Of course, I did read the section about clearing (pp. 116-119) and particularly appreciated its helpful graphs and discussion of intraday margin calls related to the trading of GameStop shares in January 2021 (see BLPB posts on this topic here and here). I also liked that the short section on clearing in the Executive Summary mentioned the possibility of both clearinghouse default and non-default losses. I hope the increasing focus on the latter issue continues, as much remains unsettled in this area. Were a clearinghouse to experience both types of losses, it is unlikely that it would be able to separate them out completely.

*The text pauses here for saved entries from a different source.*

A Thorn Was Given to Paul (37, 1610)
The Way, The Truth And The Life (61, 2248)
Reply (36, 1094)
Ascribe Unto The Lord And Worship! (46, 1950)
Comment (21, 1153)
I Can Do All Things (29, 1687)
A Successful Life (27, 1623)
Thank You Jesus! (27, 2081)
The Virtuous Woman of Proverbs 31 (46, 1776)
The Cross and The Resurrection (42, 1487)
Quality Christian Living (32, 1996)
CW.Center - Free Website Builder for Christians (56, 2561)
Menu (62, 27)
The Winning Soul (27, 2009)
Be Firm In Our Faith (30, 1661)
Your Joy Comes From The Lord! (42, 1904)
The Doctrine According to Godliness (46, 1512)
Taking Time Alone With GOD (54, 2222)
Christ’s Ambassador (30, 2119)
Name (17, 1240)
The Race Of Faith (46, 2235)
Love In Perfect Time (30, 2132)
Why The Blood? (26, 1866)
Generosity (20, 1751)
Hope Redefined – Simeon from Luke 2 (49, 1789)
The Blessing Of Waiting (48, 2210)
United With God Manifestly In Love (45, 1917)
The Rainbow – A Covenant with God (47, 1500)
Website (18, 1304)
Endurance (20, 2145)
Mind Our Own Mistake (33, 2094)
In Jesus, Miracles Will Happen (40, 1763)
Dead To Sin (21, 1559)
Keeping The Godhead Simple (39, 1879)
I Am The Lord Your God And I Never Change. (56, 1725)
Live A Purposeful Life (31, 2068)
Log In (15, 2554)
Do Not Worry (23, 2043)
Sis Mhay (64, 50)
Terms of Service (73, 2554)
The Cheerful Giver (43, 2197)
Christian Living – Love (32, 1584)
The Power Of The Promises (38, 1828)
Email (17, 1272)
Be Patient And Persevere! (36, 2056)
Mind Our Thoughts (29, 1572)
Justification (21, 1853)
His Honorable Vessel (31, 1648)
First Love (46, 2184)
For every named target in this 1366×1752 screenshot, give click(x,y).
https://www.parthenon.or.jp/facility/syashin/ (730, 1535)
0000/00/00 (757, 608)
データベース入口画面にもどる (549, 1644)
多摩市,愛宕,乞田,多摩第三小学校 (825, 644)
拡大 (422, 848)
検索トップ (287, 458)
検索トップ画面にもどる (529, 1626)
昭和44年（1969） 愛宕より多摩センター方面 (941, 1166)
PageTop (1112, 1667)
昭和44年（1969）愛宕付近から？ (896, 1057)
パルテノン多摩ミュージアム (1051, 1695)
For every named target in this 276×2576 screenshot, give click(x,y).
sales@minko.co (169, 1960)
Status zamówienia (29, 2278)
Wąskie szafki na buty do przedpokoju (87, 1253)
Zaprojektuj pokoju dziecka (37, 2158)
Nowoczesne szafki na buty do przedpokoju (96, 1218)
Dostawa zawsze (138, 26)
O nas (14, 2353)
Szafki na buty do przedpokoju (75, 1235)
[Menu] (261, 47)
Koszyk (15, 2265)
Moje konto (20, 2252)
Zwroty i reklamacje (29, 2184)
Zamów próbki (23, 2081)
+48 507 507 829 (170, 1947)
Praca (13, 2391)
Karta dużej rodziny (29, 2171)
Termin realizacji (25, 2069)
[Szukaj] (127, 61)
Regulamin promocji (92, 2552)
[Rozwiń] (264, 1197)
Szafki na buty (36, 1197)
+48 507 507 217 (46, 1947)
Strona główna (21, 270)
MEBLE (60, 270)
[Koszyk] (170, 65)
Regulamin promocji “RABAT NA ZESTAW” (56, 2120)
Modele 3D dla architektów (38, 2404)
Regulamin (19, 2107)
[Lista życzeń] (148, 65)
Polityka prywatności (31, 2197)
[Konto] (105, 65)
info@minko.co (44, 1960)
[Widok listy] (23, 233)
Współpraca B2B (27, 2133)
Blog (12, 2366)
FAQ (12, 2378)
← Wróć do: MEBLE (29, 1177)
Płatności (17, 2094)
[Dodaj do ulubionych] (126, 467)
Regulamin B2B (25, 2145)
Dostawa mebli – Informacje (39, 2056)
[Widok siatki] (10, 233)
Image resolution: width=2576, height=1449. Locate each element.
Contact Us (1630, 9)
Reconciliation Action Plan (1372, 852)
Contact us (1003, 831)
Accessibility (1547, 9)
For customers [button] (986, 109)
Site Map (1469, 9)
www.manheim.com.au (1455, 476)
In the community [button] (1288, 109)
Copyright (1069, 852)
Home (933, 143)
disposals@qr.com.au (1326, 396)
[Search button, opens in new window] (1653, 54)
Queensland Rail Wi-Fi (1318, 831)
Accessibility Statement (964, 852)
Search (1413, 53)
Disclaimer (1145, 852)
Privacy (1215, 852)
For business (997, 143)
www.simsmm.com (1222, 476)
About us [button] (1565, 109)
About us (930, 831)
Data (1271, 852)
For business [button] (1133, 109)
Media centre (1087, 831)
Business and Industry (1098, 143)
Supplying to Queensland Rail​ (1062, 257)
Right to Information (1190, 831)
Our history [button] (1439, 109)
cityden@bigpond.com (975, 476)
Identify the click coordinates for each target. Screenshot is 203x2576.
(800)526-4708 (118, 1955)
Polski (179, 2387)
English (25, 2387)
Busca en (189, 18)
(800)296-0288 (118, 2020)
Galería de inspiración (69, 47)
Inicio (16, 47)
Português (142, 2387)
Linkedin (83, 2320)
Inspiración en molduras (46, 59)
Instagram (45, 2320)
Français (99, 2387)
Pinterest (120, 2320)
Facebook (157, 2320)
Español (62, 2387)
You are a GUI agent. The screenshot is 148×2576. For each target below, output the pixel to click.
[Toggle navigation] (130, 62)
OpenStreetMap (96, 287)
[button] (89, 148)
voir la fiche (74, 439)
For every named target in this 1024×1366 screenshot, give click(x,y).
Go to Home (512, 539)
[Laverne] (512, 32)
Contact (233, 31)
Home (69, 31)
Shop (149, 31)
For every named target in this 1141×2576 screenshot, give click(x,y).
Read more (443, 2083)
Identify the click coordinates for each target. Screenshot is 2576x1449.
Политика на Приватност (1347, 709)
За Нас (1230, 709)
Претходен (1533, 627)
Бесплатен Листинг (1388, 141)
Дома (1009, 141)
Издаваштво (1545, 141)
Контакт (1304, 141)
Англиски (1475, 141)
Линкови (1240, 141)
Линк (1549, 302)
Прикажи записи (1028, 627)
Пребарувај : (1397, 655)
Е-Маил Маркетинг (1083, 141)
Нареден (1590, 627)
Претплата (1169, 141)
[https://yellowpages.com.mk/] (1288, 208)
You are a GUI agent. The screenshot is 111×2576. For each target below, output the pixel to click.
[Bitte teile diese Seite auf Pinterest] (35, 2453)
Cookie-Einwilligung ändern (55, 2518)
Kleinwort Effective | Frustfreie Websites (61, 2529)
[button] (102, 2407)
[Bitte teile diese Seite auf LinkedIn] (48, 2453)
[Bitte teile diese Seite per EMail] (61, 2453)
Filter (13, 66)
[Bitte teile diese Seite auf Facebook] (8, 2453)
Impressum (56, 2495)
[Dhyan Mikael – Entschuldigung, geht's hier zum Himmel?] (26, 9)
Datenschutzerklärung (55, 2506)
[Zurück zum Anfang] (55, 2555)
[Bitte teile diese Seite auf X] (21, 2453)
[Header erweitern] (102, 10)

This short section ends with the statement: “Finally, the Council encourages regulators to continue to advance recovery and resolution planning for systemically important FMUs [clearinghouses are FMUs] and to coordinate in designing and executing supervisory stress tests of multiple systemically important CCPs.” (p.14). As 2022 starts soon, I also want to encourage such action. It’s disappointing that over eleven years after Dodd-Frank’s passage, this area has yet to be finalized. I wrote about this issue in Incomplete Clearinghouse Mandates.
Stay tuned if you want more on clearing. A slightly delayed post, Part II: Turing’s Clearing and Settlement, is coming to the BLPB soon!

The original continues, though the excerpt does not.